3 points | by ruizprogelio 6 hours ago ago

1 comments

ruizprogelio 6 hours ago ago
I built this on my own from Mexico. I taught myself, have no degree, and I’ve been creating things on the internet for about 10 years now.
The issue is that if you want to run ML models on a phone right now, you only have inference runtimes like TFLite, CoreML, and ONNX Runtime. Nobody takes care of the other stuff, such as downloading models, verifying them, caching sessions, and clearing memory when the phone is under stress. Developers end up rebuilding all of this from scratch.
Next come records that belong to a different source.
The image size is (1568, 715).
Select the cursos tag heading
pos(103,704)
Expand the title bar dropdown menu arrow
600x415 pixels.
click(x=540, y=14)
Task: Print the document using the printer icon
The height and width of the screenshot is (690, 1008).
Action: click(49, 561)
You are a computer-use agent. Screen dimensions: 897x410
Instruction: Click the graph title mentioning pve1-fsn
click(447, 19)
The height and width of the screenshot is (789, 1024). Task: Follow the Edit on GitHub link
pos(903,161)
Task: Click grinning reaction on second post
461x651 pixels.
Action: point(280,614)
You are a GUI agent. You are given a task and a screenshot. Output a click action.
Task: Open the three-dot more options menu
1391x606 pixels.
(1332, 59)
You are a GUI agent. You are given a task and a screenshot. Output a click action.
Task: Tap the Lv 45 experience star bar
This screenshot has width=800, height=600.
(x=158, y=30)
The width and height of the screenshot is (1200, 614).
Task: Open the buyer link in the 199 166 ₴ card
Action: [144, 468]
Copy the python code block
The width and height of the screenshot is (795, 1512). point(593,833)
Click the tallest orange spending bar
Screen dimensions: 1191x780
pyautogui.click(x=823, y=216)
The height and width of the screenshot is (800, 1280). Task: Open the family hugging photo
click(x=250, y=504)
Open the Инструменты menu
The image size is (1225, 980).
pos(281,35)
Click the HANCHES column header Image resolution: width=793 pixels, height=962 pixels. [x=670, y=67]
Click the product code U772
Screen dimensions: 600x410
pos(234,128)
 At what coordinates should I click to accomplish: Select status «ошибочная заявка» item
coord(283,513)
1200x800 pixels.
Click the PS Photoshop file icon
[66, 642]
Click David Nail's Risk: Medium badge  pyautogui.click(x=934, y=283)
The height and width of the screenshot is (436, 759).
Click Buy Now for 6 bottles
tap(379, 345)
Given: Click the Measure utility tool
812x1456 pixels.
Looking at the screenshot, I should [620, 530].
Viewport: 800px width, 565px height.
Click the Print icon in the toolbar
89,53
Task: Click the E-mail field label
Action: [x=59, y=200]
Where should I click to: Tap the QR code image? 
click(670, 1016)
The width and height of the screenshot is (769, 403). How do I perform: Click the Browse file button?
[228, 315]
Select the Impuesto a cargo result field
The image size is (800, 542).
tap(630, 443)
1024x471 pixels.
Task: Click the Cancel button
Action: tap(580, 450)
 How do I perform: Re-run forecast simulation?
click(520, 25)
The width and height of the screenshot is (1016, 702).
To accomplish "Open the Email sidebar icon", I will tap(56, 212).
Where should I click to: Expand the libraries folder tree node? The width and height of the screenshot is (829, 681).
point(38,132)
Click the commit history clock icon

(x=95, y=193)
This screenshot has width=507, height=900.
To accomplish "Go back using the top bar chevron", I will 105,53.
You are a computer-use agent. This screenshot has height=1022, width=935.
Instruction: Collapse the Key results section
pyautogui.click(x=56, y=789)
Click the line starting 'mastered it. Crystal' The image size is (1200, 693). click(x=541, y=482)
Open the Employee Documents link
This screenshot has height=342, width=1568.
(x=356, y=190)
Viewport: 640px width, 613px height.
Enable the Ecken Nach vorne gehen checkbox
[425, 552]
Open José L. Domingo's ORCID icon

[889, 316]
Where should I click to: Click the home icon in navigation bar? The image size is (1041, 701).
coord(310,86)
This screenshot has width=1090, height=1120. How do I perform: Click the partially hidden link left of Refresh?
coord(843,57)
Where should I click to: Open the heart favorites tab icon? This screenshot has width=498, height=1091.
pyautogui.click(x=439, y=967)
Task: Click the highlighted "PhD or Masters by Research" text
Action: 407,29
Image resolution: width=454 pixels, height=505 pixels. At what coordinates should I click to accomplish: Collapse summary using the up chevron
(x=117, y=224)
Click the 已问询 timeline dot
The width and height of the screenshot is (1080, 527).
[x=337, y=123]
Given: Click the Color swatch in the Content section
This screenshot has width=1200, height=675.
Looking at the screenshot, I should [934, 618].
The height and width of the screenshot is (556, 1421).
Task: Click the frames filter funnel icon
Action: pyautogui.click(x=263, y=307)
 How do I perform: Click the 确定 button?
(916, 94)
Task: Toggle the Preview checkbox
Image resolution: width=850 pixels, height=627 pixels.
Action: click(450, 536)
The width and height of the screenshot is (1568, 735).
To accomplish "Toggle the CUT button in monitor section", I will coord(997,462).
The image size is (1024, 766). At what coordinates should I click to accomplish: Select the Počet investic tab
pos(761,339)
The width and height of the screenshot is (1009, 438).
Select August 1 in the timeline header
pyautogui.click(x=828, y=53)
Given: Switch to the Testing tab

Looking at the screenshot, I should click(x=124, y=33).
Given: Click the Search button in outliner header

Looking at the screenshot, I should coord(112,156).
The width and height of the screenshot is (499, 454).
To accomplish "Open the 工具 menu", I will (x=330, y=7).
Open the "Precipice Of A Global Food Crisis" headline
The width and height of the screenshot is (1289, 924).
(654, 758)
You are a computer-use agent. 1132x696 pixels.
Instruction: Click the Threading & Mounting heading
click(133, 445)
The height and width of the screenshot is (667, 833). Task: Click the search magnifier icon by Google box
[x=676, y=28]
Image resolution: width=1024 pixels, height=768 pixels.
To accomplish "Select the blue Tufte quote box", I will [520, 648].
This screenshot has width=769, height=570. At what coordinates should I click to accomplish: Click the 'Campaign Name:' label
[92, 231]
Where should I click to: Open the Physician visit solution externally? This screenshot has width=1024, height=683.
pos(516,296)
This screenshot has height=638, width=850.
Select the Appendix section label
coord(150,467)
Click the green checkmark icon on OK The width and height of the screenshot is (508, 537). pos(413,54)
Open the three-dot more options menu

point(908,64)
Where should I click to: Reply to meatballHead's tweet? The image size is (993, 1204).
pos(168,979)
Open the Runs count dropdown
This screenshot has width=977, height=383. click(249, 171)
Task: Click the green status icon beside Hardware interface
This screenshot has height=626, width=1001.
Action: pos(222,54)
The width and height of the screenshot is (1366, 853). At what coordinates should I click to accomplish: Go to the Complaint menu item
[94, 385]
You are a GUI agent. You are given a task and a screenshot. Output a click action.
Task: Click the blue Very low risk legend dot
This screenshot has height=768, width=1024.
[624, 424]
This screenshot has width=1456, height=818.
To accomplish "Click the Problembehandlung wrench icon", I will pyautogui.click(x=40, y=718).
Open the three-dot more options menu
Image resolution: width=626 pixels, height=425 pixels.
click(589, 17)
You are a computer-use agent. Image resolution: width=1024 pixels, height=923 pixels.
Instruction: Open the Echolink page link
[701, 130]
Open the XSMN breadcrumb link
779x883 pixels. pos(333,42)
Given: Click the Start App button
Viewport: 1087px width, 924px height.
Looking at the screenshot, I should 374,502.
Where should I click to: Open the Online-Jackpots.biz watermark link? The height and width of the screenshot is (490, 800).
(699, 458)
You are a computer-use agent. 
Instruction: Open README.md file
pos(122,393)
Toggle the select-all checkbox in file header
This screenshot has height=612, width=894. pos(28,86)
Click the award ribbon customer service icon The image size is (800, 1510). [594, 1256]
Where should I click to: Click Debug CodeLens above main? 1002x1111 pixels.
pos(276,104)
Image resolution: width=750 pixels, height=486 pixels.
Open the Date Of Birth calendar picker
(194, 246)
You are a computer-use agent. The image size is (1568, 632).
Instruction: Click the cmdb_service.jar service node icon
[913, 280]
I kept hitting this wall, so I created the missing layer.
DUST includes five packages:
- dust-core: contracts and a service registry (ModelServer, ModelSession, VectorStore, EmbeddingService) - dust-serve: downloads with SHA-256 verification, session caching with reference counting, LRU eviction, and accelerator probing - dust-llm: llama.cpp on mobile, Metal on iOS, JNI on Android, streaming, and chat templates - dust-onnx: ONNX Runtime on mobile - dust-embeddings: on-device vector generation
All packages are built with native Swift and Kotlin. There are also Capacitor wrappers for web-based mobile apps. You can use whichever layer you need.
I’ve been building an on-device AI agent ecosystem separately (capacitor-mobile-claw), which reached 7,200 npm installs in two weeks without any promotions. Right now, it relies on cloud APIs. Once on-device models improve enough, DUST will make the switch possible.
All commits are co-authored by Claude—check the git history. The architecture and design choices come from about 10 years of experience in backend development, Kubernetes, and embedded systems.
I’m happy to answer any questions about the architecture.